De plus, grâce au travail du reste de la distribution électrisante de l’ensemble de la série – mettant en vedette d’énormes talents tels que Mark Duplass, Gugu Mbatha-Raw, Karen Pittman et Bel Powley, Ehrin est en mesure d’explorer un éventail encore plus grand d’abus de pouvoir d’une manière élaborée et engageante. Bien que la série se déroule dans le cadre de ce «Morning Show» fictif, et qu’une bonne partie des événements et des efforts qui se produisent résulte directement des conditions de travail déplorables du programme, Ehrin utilise The Morning Show pour faire découvrir l’universalité au milieu de cette ménagerie de souvenirs.
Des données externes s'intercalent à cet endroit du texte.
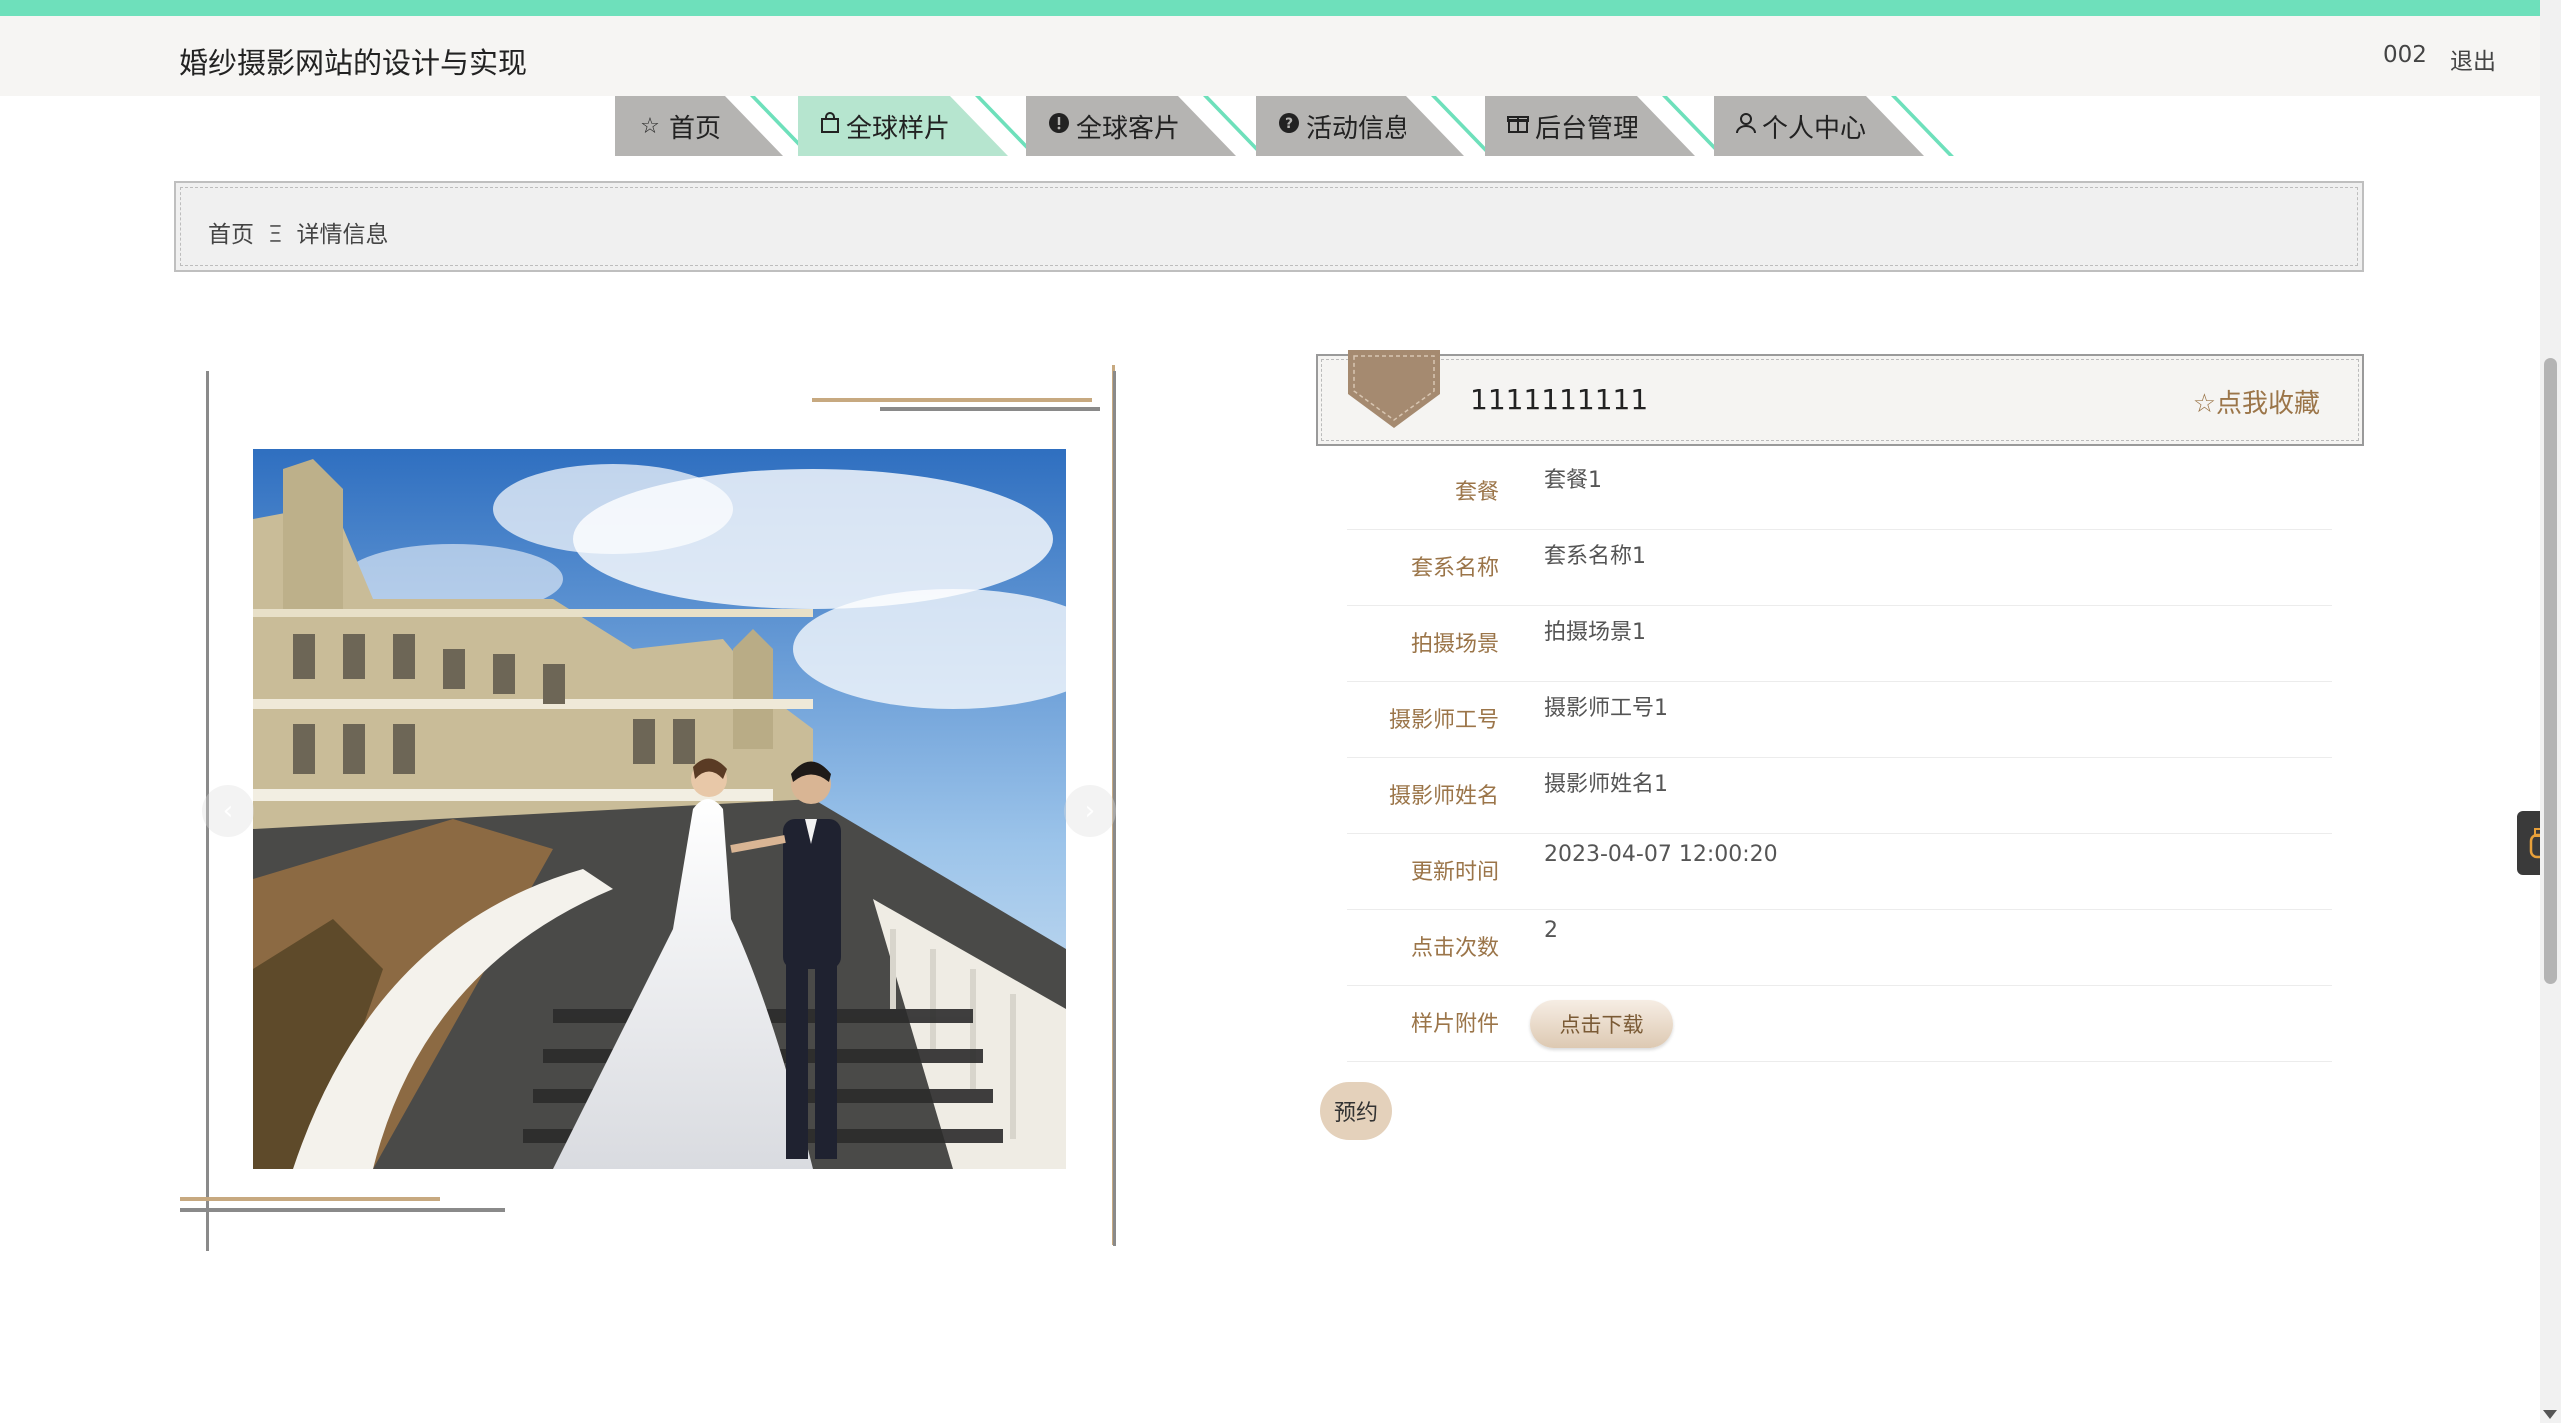 The height and width of the screenshot is (1423, 2561). What do you see at coordinates (1560, 400) in the screenshot?
I see `detail-title: 1111111111` at bounding box center [1560, 400].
Tant d’incidents insupportables qui se produisent ne sont en aucun cas uniques à «The Morning Show», et les scripts astucieux d’Ehrin (et d’autres contributeurs) mettent en lumière les plus grandes inégalités institutionnelles qui permettent à un harcèlement déchirant de continuer. Chaque personnage a ses propres obstacles clairs à surmonter, et tous servent d’instantanés spécifiques à un conflit d’ensemble (avec Mbatha-Raw recevant peut-être l’intrigue secondaire la plus émouvante et la plus triste), mais ils fusionnent également simultanément pour représenter un exemple plus complet de la corruption à l’échelle des entreprises et de ses conséquences. Dans l’ensemble, ce mélange d’acteurs audacieux et d’écriture scintillante du scénario est tout simplement envoûtant, et The Morning Show ne néglige aucun effort dans son étude des luttes de la société contre le harcèlement sexuel. 

Une série comme The Morning Show est si importante car elle traverse le chaos des conflits du monde d’aujourd’hui et se heurte au cœur de la conversation culturelle. Avec des personnages captivants, une écriture aiguisée et un engagement général envers la franchise, la série montre directement pourquoi le harcèlement sexuel a persisté aussi longtemps qu’il l’a fait et de quelle manière. Ce que nous faisons avec ces informations dépend en fin de compte de nous, mais Ehrin et son équipe font un travail remarquable pour démanteler ce dilemme aussi prodigieusement que possible et l’exposer d’une manière extrêmement divertissante, émotionnelle.

The Morning Show exclusivement disponible sur Apple TV+.